I was perfectly able to make my personal website fast; there is no problem, no one needs AMP.

2 comments

I mean the detractors are still right. The sites that AMP is relevant for are mostly static content that can be made blazing fast without AMP.

The kick in the pants was really Google throwing their weight around something which could have been done in a number of different things. Hell Google could have charged to use their CDN in exchange for totally not favorable ranking and an icon and raked in the cash.

That's why it so perfectly illustrates the problem. The detractors are correct, a website can be made fast without AMP. But that isn't the problem AMP solves.

To draw a crude analogy- I don't have a problem with alcohol, I don't drink in excess and that's all there is to it. So clearly, there's no reason for AA or any other detox program to exist.

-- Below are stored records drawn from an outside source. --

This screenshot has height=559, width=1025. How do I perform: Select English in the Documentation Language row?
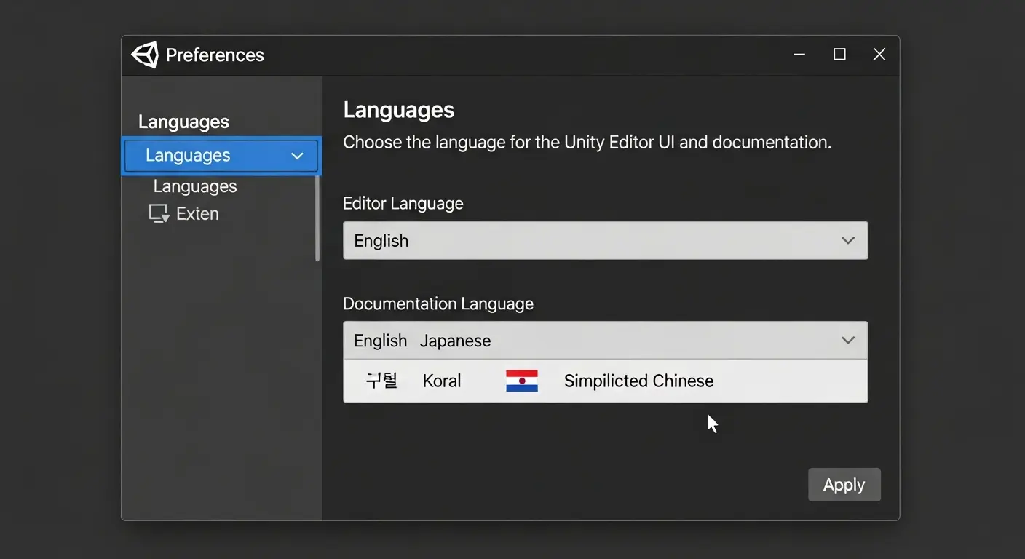point(379,340)
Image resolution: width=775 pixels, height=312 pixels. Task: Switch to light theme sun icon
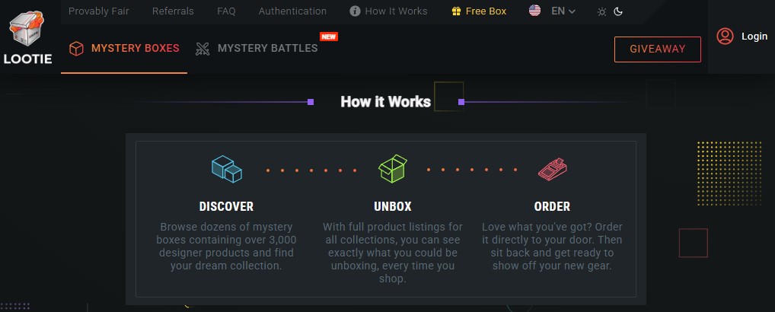pos(601,11)
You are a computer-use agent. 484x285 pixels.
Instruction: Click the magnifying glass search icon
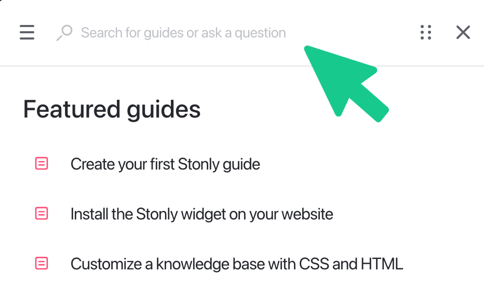point(64,33)
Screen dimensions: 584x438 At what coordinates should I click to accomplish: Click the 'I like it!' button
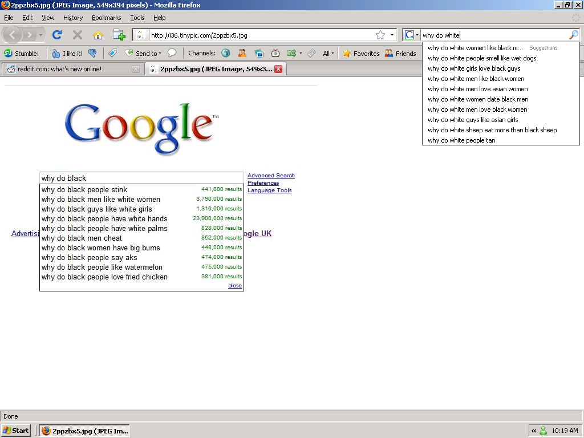(x=67, y=53)
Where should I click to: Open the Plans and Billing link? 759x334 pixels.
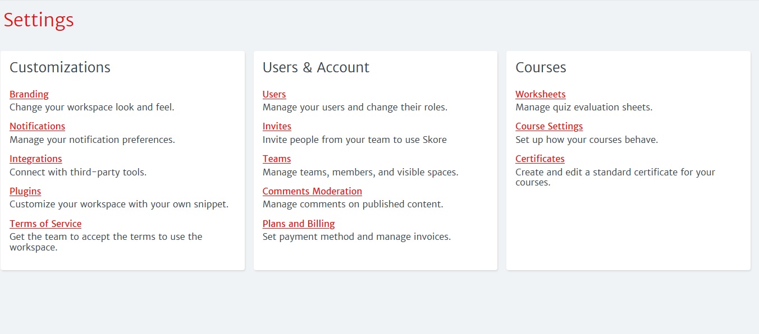click(x=299, y=224)
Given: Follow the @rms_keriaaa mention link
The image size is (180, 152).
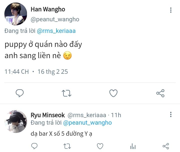Looking at the screenshot, I should [56, 31].
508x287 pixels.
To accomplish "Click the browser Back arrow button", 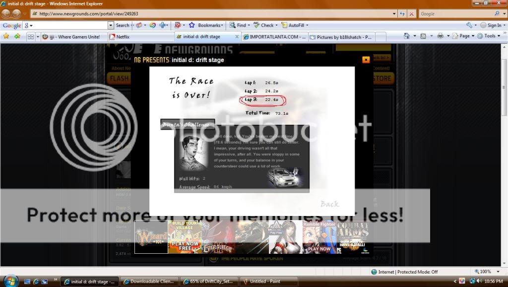I will pyautogui.click(x=6, y=14).
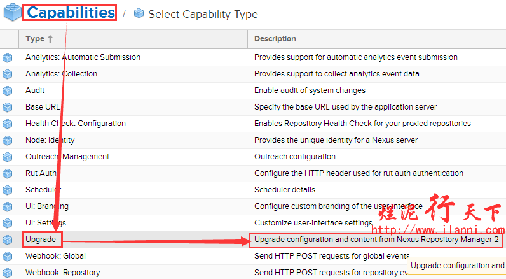Screen dimensions: 506x279
Task: Click the large Capabilities cube icon in header
Action: pos(11,13)
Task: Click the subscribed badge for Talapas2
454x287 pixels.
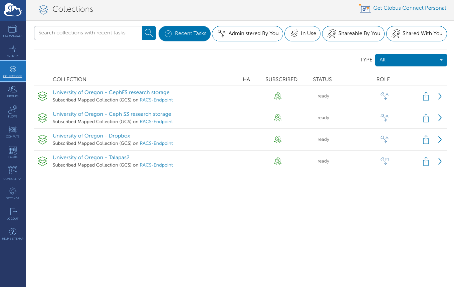Action: point(278,161)
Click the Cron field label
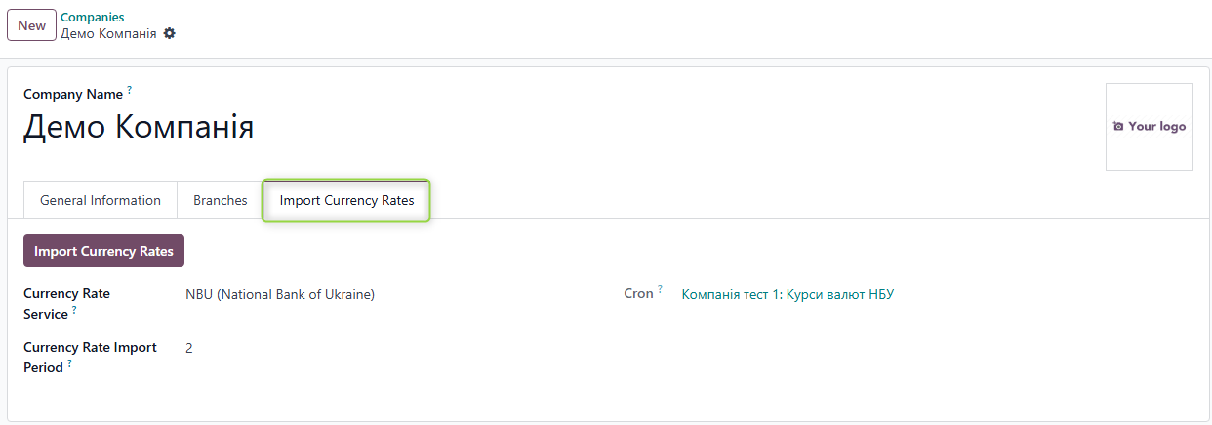The image size is (1212, 425). (x=638, y=294)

The problem AMP is trying to solve is very real. The way AMP is trying to solve the problem though, is bullshit. If sites are too large, and load too slow, derank them.

That's a much better method than pushing sites to use a shitty lock-in system.

I don't see it that way. I think AMP was a wake up call to other websites and everyone starting prioritizing speed and responsiveness.

Early 2000s we had crappy Flash Websites that took a minute to load. I refused to build websites with Flash and would only build websites that were HTML and JavaScript (I HATED JS back than (Maybe it was just me)). I stopped getting business because that norm was slow websites that were pretty and had animations.

After Mobile took off in the early 2010's we had faster connections and those Flash sites worked much faster, except for mobile. Now everything is responsive and 2 or 3 seconds feels like a lifetime.

AMP changed the internet in my opinion, and maybe it isn't needed any more.